Parent Options

Class initializers and group arguments create parent options.

from interfacy import Interfacy


class Math:
    def __init__(self, rounding: int = 2) -> None:
        self.rounding = rounding

    def add(self, left: float, right: float) -> float:
        """Add two numbers."""
        return round(left + right, self.rounding)


Interfacy(print_result=True).run(Math)
$ python calc.py --rounding 3 add 1.2345 2.3445
3.579

Late parent options

Initializer options can also appear after the subcommand when there is no ambiguity.

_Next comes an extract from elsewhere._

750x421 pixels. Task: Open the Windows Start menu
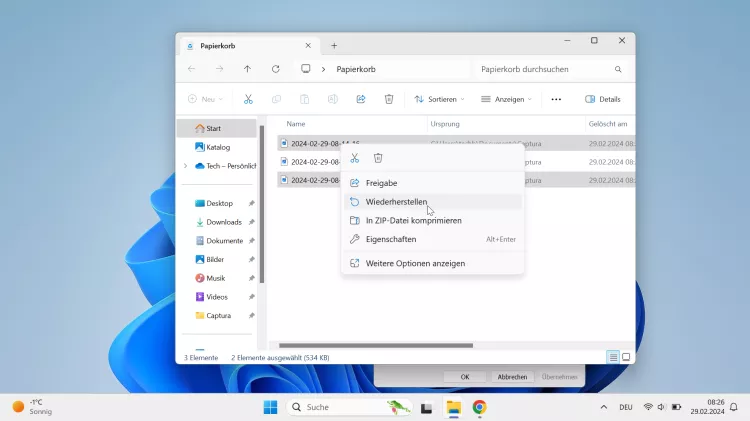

$ python calc.py add 1.2345 2.3445 --rounding 3

This is helpful for CLIs where users naturally type the action first.

Nearest command wins

If a parent and a child both accept the same option name, an option after the subcommand belongs to the child.

class Tool:
    def __init__(self, mode: str = "parent") -> None:
        self.mode = mode

    def run(self, mode: str = "child") -> tuple[str, str]:
        return self.mode, mode
$ python app.py run --mode leaf

--mode leaf belongs to run, not to the initializer. Put parent options before the subcommand when you need to disambiguate.

Group options

Groups can define parent options with with_args().

from interfacy import CommandGroup


class GlobalArgs:
    def __init__(self, verbose: bool = False) -> None:
        self.verbose = verbose


group = CommandGroup("tools").with_args(GlobalArgs)

Parent options apply configuration to a command namespace, such as output format, profile, host, or verbosity.